(Document section begins)
In our modern world, thank God, it is quite uncommon to find parents offering their children as human sacrifices. Society has indeed come a long way since the days of antiquity.
There is, however, a society whose actions are in many ways even worse than those associated with the Molech, yet whose behavior is often justified—or at least minimized—by much of the world.
Fundamental Islamic movements have produced societies in which mothers and fathers willingly sacrifice their own children in an effort to injure and kill those they deem undesirable. These “undesirables” or “heretics” include babies, siblings, parents, and grandparents. Included among them, though certainly not limited to them, are every Jew.
After once again coming across a video of a mother expressing joy that her child died as a shahid while attempting to murder Jews, this disturbing reality came to mind.
For many people, it is deeply uncomfortable to acknowledge that such death cults and religious societies exist in the modern world. Even mentioning them forces one to confront a morally troubling reality. It is far easier to deflect, rationalize, or excuse their behavior. One hears explanations such as: their actions are merely a response to mistreatment; we must be misunderstanding them; they must have good reasons for their extreme behavior; or we cannot judge them because we ourselves are imperfect.
In fact, this is often the world’s reaction. Pointing out the underlying mentality and religious worldview that produce such behavior is frequently dismissed as inappropriate or racist. Even more troubling is the tendency to project those very same attitudes and crimes onto their victims. Doing so may make it psychologically easier to process evil, but it simultaneously creates a false sense of moral equivalence.
(Document section ends)
> Tasks to complete
A. Copy the essay on child sacrifice word for word, from "In our modern" to "came to mind.".
B. List each explanation that the essay on child sacrifice says one hears for excusing the behavior it describes.
(The data begins)
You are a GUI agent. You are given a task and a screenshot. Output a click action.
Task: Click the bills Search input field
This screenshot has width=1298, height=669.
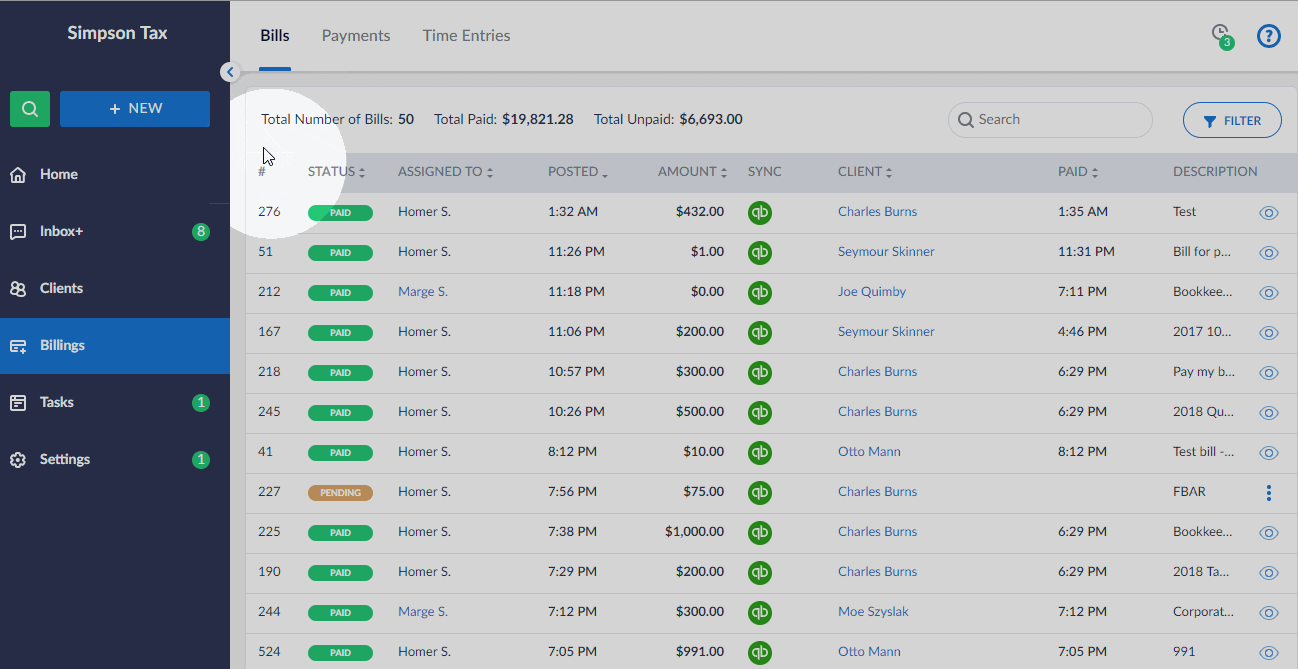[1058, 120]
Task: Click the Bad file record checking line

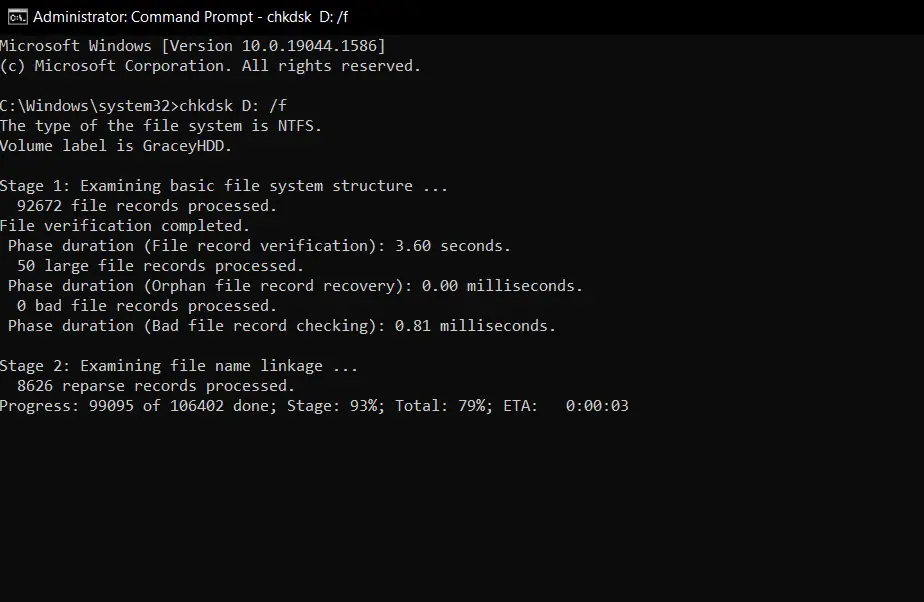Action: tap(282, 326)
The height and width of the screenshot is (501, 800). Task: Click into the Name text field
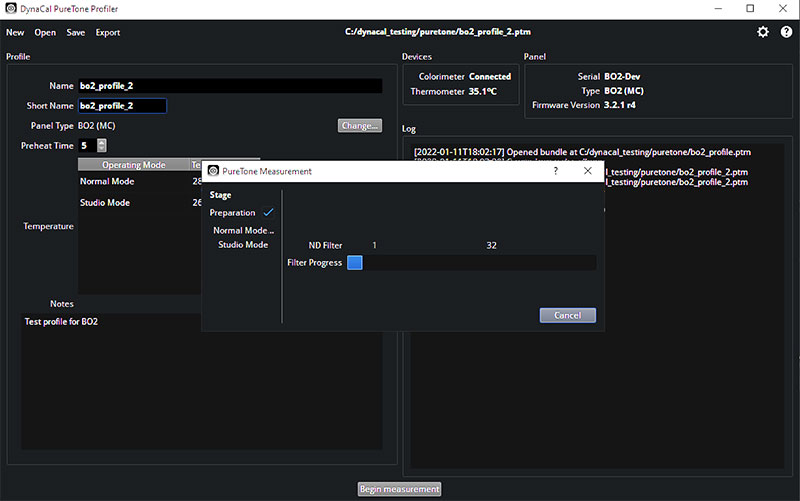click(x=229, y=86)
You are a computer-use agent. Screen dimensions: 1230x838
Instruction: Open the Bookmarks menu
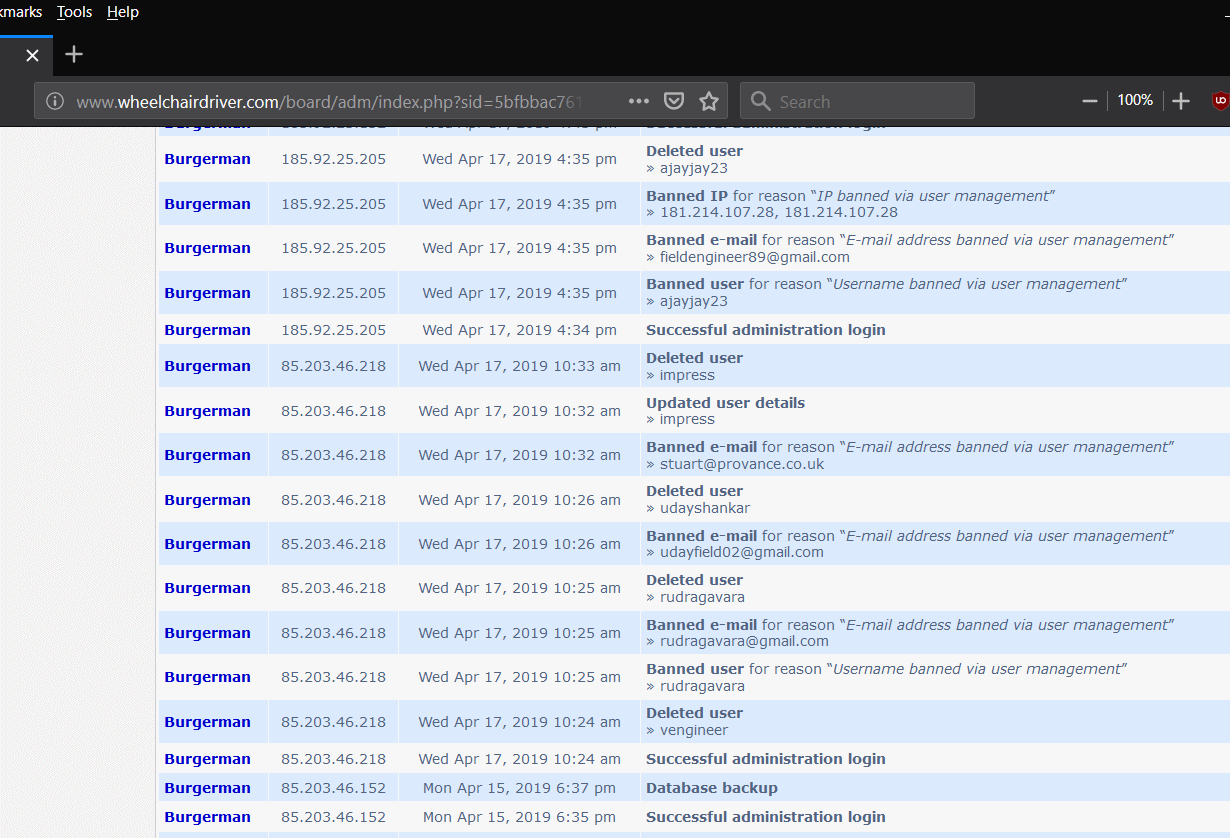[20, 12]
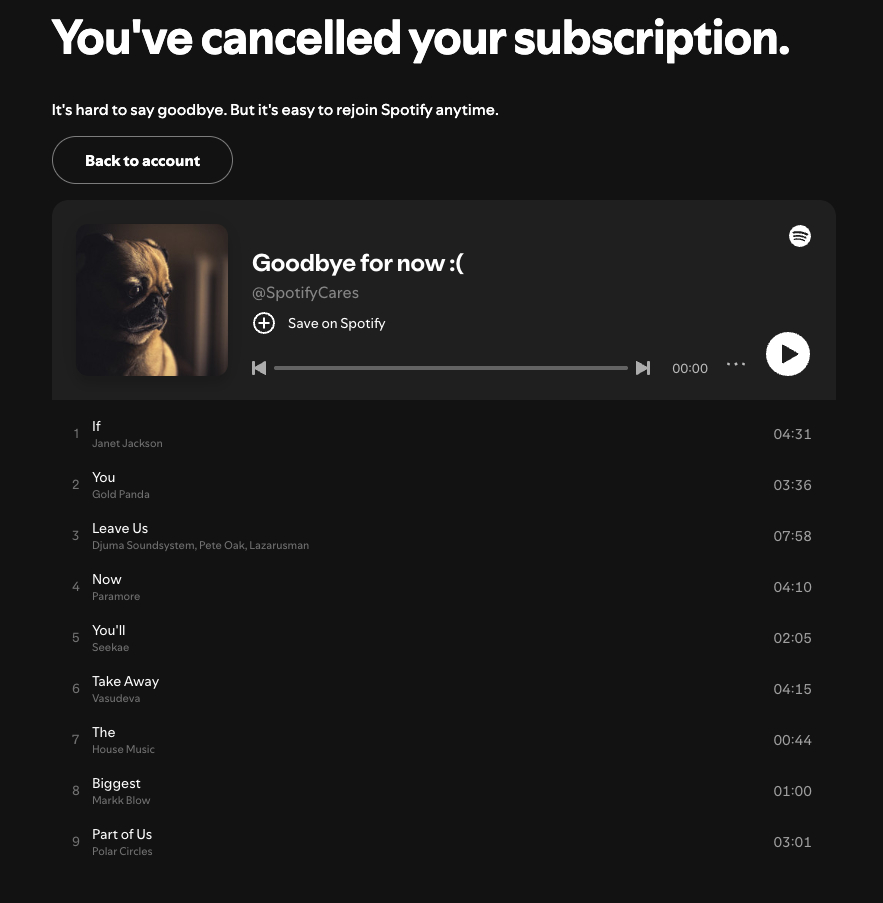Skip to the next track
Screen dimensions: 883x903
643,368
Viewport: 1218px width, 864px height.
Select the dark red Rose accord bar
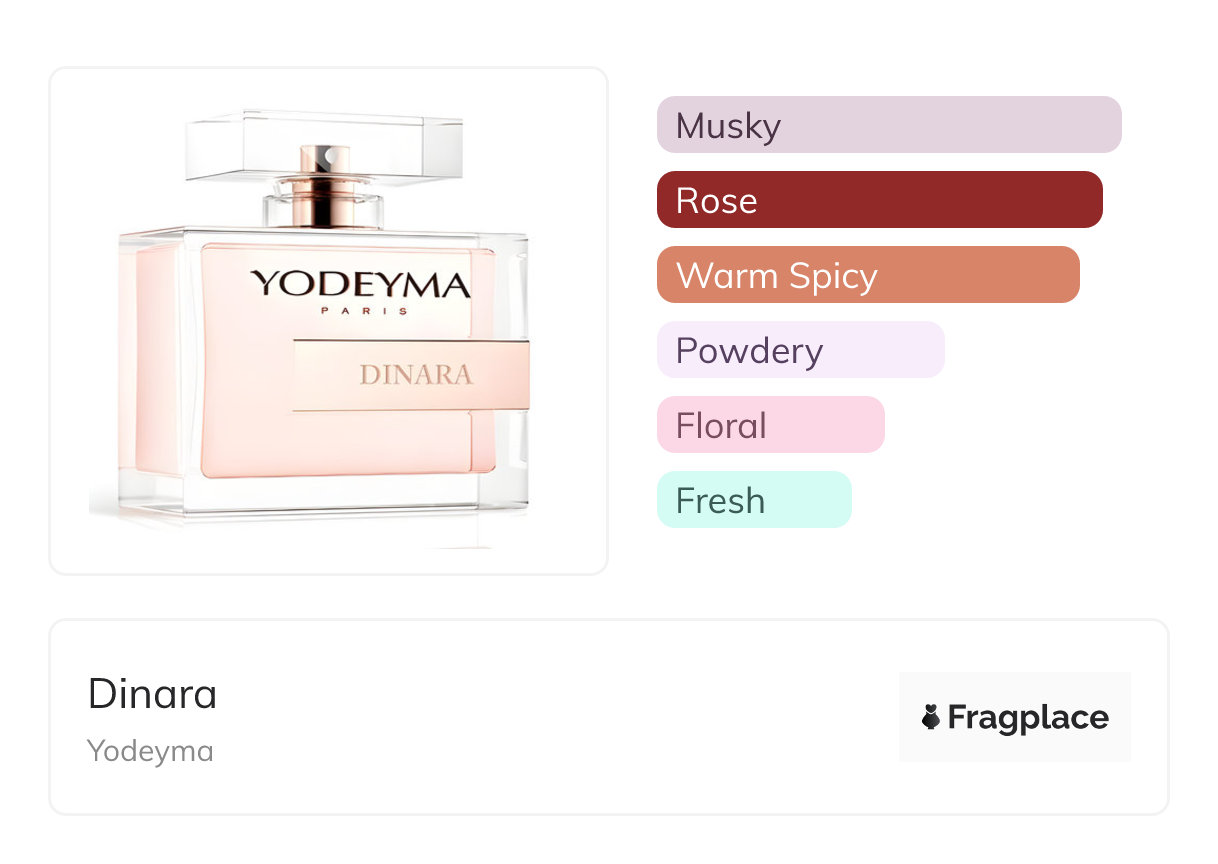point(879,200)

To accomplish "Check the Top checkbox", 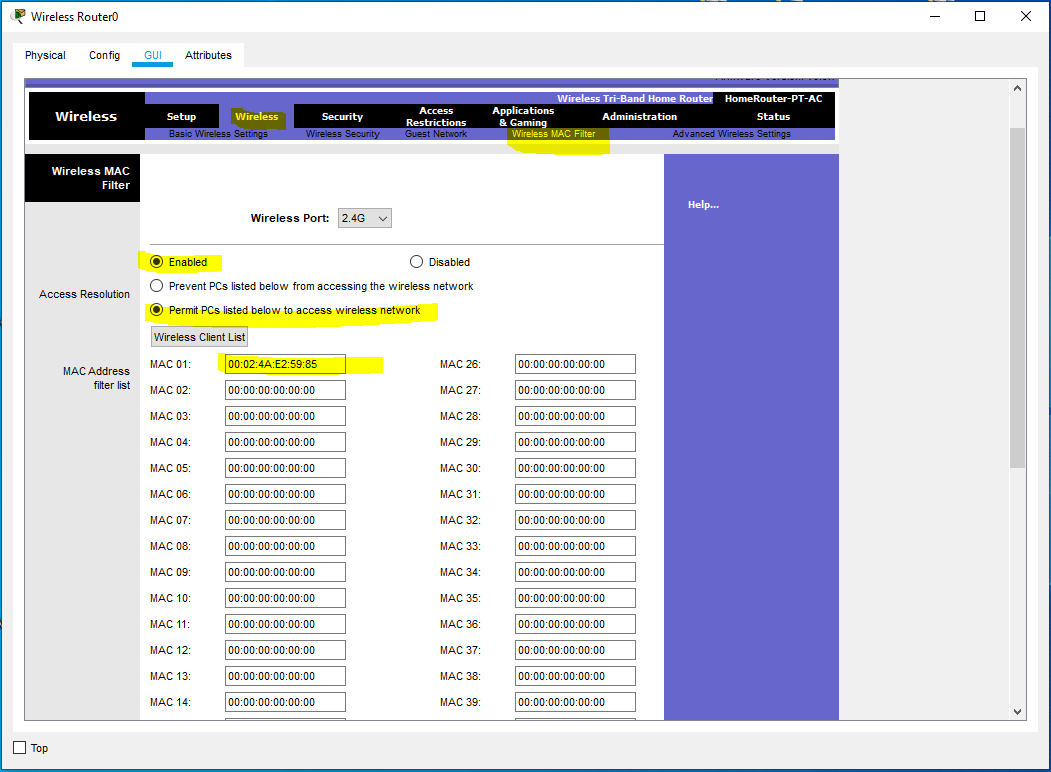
(The data ends)
> Answers given
A.
In our modern world, thank God, it is quite uncommon to find parents offering their children as human sacrifices. Society has indeed come a long way since the days of antiquity.
There is, however, a society whose actions are in many ways even worse than those associated with the Molech, yet whose behavior is often justified—or at least minimized—by much of the world.
Fundamental Islamic movements have produced societies in which mothers and fathers willingly sacrifice their own children in an effort to injure and kill those they deem undesirable. These “undesirables” or “heretics” include babies, siblings, parents, and grandparents. Included among them, though certainly not limited to them, are every Jew.
After once again coming across a video of a mother expressing joy that her child died as a shahid while attempting to murder Jews, this disturbing reality came to mind.

B.
- Their actions are merely a response to mistreatment.
- We must be misunderstanding them.
- They must have good reasons for their extreme behavior.
- We cannot judge them because we ourselves are imperfect.